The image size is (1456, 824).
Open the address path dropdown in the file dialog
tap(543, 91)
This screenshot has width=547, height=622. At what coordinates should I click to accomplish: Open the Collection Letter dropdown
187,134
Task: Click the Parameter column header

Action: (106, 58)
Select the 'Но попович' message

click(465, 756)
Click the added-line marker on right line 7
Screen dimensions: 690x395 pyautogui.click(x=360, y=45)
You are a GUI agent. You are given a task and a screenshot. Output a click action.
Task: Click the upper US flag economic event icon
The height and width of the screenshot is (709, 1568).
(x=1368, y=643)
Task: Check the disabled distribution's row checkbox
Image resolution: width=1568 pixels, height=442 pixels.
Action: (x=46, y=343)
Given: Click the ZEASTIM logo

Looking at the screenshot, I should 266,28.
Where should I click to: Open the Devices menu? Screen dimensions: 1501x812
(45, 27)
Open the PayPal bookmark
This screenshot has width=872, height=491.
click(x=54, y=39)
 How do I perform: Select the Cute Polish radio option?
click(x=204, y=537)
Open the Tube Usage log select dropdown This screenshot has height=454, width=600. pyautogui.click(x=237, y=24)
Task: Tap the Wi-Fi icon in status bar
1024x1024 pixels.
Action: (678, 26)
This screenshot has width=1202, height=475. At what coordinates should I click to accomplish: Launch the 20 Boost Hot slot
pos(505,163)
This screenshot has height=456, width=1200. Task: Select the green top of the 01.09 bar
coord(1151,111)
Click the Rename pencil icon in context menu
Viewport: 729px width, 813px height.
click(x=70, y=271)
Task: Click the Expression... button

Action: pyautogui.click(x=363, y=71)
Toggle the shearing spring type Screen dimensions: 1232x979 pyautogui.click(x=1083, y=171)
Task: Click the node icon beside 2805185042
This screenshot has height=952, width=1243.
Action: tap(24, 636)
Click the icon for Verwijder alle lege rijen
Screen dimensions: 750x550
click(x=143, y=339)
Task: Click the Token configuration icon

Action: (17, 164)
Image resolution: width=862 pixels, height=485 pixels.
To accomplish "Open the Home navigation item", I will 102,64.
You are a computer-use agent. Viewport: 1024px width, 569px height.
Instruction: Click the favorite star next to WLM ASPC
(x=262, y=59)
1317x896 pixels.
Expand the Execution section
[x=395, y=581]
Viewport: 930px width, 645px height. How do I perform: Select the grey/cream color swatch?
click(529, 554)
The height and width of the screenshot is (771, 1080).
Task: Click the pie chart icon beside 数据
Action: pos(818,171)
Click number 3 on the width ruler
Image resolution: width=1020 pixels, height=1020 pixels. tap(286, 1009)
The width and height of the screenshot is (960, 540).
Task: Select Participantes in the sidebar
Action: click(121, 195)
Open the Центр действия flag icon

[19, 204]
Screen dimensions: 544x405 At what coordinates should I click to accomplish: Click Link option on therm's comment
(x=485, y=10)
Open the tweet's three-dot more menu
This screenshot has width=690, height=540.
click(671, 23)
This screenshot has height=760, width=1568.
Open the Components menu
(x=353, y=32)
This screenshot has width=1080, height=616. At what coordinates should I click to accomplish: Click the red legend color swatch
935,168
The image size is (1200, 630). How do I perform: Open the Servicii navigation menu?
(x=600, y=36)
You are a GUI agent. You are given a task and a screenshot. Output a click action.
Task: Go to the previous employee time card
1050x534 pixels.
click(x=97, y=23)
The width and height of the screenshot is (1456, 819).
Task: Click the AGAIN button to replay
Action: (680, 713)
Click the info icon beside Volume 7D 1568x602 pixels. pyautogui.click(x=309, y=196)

## EXERCISE GOAL
Give back the material above exactly as it was given.

## SOLUTION BELOW
The image size is (1456, 824).
Open the address path dropdown in the file dialog
tap(543, 91)
This screenshot has width=547, height=622. At what coordinates should I click to accomplish: Open the Collection Letter dropdown
187,134
Task: Click the Parameter column header

Action: (106, 58)
Select the 'Но попович' message

click(465, 756)
Click the added-line marker on right line 7
Screen dimensions: 690x395 pyautogui.click(x=360, y=45)
You are a GUI agent. You are given a task and a screenshot. Output a click action.
Task: Click the upper US flag economic event icon
The height and width of the screenshot is (709, 1568).
(x=1368, y=643)
Task: Check the disabled distribution's row checkbox
Image resolution: width=1568 pixels, height=442 pixels.
Action: (x=46, y=343)
Given: Click the ZEASTIM logo

Looking at the screenshot, I should 266,28.
Where should I click to: Open the Devices menu? Screen dimensions: 1501x812
(45, 27)
Open the PayPal bookmark
This screenshot has width=872, height=491.
click(x=54, y=39)
 How do I perform: Select the Cute Polish radio option?
click(x=204, y=537)
Open the Tube Usage log select dropdown This screenshot has height=454, width=600. pyautogui.click(x=237, y=24)
Task: Tap the Wi-Fi icon in status bar
1024x1024 pixels.
Action: (678, 26)
This screenshot has width=1202, height=475. At what coordinates should I click to accomplish: Launch the 20 Boost Hot slot
pos(505,163)
This screenshot has height=456, width=1200. Task: Select the green top of the 01.09 bar
coord(1151,111)
Click the Rename pencil icon in context menu
Viewport: 729px width, 813px height.
click(x=70, y=271)
Task: Click the Expression... button

Action: pyautogui.click(x=363, y=71)
Toggle the shearing spring type Screen dimensions: 1232x979 pyautogui.click(x=1083, y=171)
Task: Click the node icon beside 2805185042
This screenshot has height=952, width=1243.
Action: tap(24, 636)
Click the icon for Verwijder alle lege rijen
Screen dimensions: 750x550
click(x=143, y=339)
Task: Click the Token configuration icon

Action: (17, 164)
Image resolution: width=862 pixels, height=485 pixels.
To accomplish "Open the Home navigation item", I will 102,64.
You are a computer-use agent. Viewport: 1024px width, 569px height.
Instruction: Click the favorite star next to WLM ASPC
(x=262, y=59)
1317x896 pixels.
Expand the Execution section
[x=395, y=581]
Viewport: 930px width, 645px height. How do I perform: Select the grey/cream color swatch?
click(529, 554)
The height and width of the screenshot is (771, 1080).
Task: Click the pie chart icon beside 数据
Action: pos(818,171)
Click number 3 on the width ruler
Image resolution: width=1020 pixels, height=1020 pixels. tap(286, 1009)
The width and height of the screenshot is (960, 540).
Task: Select Participantes in the sidebar
Action: click(121, 195)
Open the Центр действия flag icon

[19, 204]
Screen dimensions: 544x405 At what coordinates should I click to accomplish: Click Link option on therm's comment
(x=485, y=10)
Open the tweet's three-dot more menu
This screenshot has width=690, height=540.
click(671, 23)
This screenshot has height=760, width=1568.
Open the Components menu
(x=353, y=32)
This screenshot has width=1080, height=616. At what coordinates should I click to accomplish: Click the red legend color swatch
935,168
The image size is (1200, 630). How do I perform: Open the Servicii navigation menu?
(x=600, y=36)
You are a GUI agent. You are given a task and a screenshot. Output a click action.
Task: Go to the previous employee time card
1050x534 pixels.
click(x=97, y=23)
The width and height of the screenshot is (1456, 819).
Task: Click the AGAIN button to replay
Action: (680, 713)
Click the info icon beside Volume 7D 1568x602 pixels. pyautogui.click(x=309, y=196)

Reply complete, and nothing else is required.